Thanks, but I think I'll walk. I could use the exercise.

Chattering and laughing, they all moved up the hallway to the foyer. The elfin maid distributed coats and scarves. The guests arranged themselves amid a flutter of thank-yous and flamboyant hugs, then Dan, Naomi, and Jerome were descending in the elevator together, talking about what a nice evening they had had.

Out on the street Dan waited while first Naomi, and then Jerome, hailed cabs, and soon he was walking north by himself. It was one of those instants in the city where despite the intermittent flow of traffic everything seemed to become strangely motionless, hushed, as if all the people usually around at this hour walking their dogs or coming back from the theater had gone inside for the night. The air smelled lightly of swamp water. Central Park looked shadowy, overgrown, the leaves still left on the shrubbery black and shiny.

Strolling past the Met, he relived parts of the evening's conversations and worried he had probably shaken people up with his story. But in a real sense this was why he existed: to shake people up.
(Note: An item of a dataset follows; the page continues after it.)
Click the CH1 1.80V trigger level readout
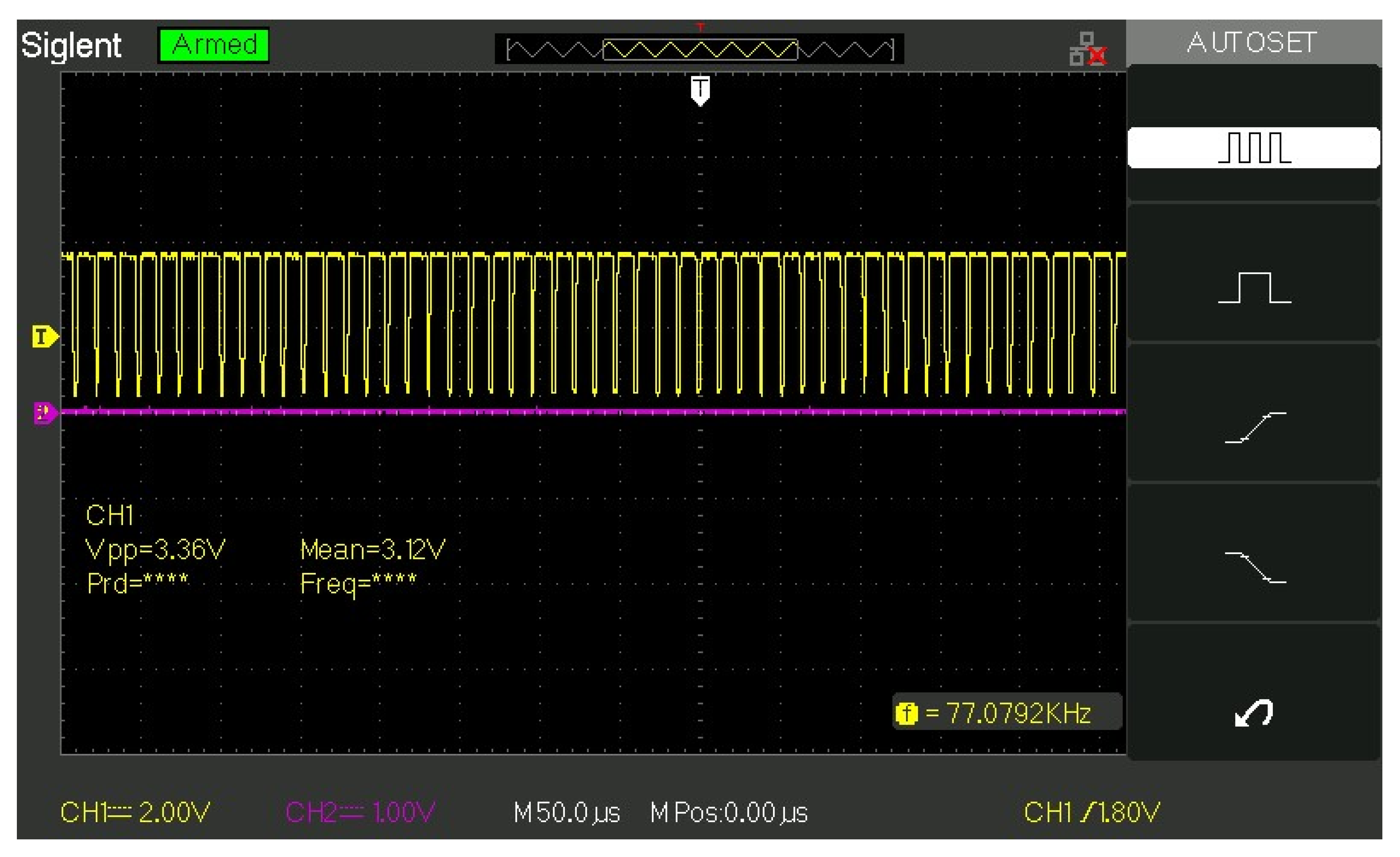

This was his job. Every night at six o'clock he took his seat before the cameras, straightened his tie, and made people feel uncomfortable. He was the guy who told the country that their thirty-fifth President had just been assassinated, that they couldn't win the war they were waging in Southeast Asia, that the space shuttle had shredded seventy-three seconds after liftoff and yet the crew survived for an additional minute, maybe more.

That's what Dan did. Then he got paid for it. He thereby got to travel, meet movie stars, murderers, athletes, heads of state, models, refugees, ordinary policemen on the beat. From time to time he got to employ those signature metaphors of his that had become inside jokes with his fans. This race is shakier than cafeteria Jell-O. In the southern states they beat him like a rented mule.

Dan understood he wasn't supposed to enjoy his slow shading into a pop-culture figure, but he did anyway. Every day the news became a little less about itself and a little more about the people reporting it. That was okay with him. You worked the ratings or the ratings worked you.